Rows on where targets appear
==*==

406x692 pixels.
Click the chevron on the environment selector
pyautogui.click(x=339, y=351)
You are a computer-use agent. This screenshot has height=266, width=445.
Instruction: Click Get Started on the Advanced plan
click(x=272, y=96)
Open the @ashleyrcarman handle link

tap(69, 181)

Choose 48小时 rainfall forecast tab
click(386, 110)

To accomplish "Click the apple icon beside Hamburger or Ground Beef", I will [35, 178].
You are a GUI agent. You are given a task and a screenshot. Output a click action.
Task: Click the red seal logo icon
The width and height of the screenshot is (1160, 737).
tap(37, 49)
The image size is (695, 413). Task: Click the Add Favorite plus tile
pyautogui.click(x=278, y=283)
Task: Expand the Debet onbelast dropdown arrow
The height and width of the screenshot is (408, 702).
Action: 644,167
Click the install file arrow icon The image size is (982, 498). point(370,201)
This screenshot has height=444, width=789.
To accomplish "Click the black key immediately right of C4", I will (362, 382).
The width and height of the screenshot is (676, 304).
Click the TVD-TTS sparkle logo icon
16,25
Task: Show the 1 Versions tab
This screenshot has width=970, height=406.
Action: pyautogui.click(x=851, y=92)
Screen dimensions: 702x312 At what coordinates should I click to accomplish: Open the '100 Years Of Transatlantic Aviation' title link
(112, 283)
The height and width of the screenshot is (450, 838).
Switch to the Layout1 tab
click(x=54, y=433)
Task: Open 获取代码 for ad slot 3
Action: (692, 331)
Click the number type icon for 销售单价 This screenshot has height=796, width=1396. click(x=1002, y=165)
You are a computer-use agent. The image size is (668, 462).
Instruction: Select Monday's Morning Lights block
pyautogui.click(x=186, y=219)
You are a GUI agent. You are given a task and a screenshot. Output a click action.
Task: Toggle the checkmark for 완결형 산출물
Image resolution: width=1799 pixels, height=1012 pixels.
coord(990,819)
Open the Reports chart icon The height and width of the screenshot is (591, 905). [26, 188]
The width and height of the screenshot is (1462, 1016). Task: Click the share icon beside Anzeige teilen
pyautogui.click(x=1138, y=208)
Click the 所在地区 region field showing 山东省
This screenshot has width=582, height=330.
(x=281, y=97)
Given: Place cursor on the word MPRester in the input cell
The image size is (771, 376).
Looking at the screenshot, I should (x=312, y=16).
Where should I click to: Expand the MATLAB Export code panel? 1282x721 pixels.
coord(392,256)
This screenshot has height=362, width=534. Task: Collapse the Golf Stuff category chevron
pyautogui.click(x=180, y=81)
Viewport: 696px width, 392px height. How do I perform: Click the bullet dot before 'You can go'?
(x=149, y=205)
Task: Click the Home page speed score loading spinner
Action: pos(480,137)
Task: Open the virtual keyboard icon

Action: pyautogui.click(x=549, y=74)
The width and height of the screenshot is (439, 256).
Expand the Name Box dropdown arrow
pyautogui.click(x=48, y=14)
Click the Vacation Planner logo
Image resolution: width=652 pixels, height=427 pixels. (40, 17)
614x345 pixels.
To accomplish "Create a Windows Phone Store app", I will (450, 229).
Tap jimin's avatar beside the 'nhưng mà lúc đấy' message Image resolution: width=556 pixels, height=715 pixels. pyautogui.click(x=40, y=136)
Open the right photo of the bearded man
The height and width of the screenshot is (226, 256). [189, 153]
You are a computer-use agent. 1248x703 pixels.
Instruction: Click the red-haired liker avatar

==*==

> _YOUR INSTRUCTIONS_
Copy all of the lines above with no changes.

> _WRITTEN RESPONSE_
406x692 pixels.
Click the chevron on the environment selector
pyautogui.click(x=339, y=351)
You are a computer-use agent. This screenshot has height=266, width=445.
Instruction: Click Get Started on the Advanced plan
click(x=272, y=96)
Open the @ashleyrcarman handle link

tap(69, 181)

Choose 48小时 rainfall forecast tab
click(386, 110)

To accomplish "Click the apple icon beside Hamburger or Ground Beef", I will [35, 178].
You are a GUI agent. You are given a task and a screenshot. Output a click action.
Task: Click the red seal logo icon
The width and height of the screenshot is (1160, 737).
tap(37, 49)
The image size is (695, 413). Task: Click the Add Favorite plus tile
pyautogui.click(x=278, y=283)
Task: Expand the Debet onbelast dropdown arrow
The height and width of the screenshot is (408, 702).
Action: 644,167
Click the install file arrow icon The image size is (982, 498). point(370,201)
This screenshot has height=444, width=789.
To accomplish "Click the black key immediately right of C4", I will (362, 382).
The width and height of the screenshot is (676, 304).
Click the TVD-TTS sparkle logo icon
16,25
Task: Show the 1 Versions tab
This screenshot has width=970, height=406.
Action: pyautogui.click(x=851, y=92)
Screen dimensions: 702x312 At what coordinates should I click to accomplish: Open the '100 Years Of Transatlantic Aviation' title link
(112, 283)
The height and width of the screenshot is (450, 838).
Switch to the Layout1 tab
click(x=54, y=433)
Task: Open 获取代码 for ad slot 3
Action: (692, 331)
Click the number type icon for 销售单价 This screenshot has height=796, width=1396. click(x=1002, y=165)
You are a computer-use agent. The image size is (668, 462).
Instruction: Select Monday's Morning Lights block
pyautogui.click(x=186, y=219)
You are a GUI agent. You are given a task and a screenshot. Output a click action.
Task: Toggle the checkmark for 완결형 산출물
Image resolution: width=1799 pixels, height=1012 pixels.
coord(990,819)
Open the Reports chart icon The height and width of the screenshot is (591, 905). [26, 188]
The width and height of the screenshot is (1462, 1016). Task: Click the share icon beside Anzeige teilen
pyautogui.click(x=1138, y=208)
Click the 所在地区 region field showing 山东省
This screenshot has width=582, height=330.
(x=281, y=97)
Given: Place cursor on the word MPRester in the input cell
The image size is (771, 376).
Looking at the screenshot, I should (x=312, y=16).
Where should I click to: Expand the MATLAB Export code panel? 1282x721 pixels.
coord(392,256)
This screenshot has height=362, width=534. Task: Collapse the Golf Stuff category chevron
pyautogui.click(x=180, y=81)
Viewport: 696px width, 392px height. How do I perform: Click the bullet dot before 'You can go'?
(x=149, y=205)
Task: Click the Home page speed score loading spinner
Action: pos(480,137)
Task: Open the virtual keyboard icon

Action: pyautogui.click(x=549, y=74)
The width and height of the screenshot is (439, 256).
Expand the Name Box dropdown arrow
pyautogui.click(x=48, y=14)
Click the Vacation Planner logo
Image resolution: width=652 pixels, height=427 pixels. (40, 17)
614x345 pixels.
To accomplish "Create a Windows Phone Store app", I will (450, 229).
Tap jimin's avatar beside the 'nhưng mà lúc đấy' message Image resolution: width=556 pixels, height=715 pixels. pyautogui.click(x=40, y=136)
Open the right photo of the bearded man
The height and width of the screenshot is (226, 256). [189, 153]
You are a computer-use agent. 1248x703 pixels.
Instruction: Click the red-haired liker avatar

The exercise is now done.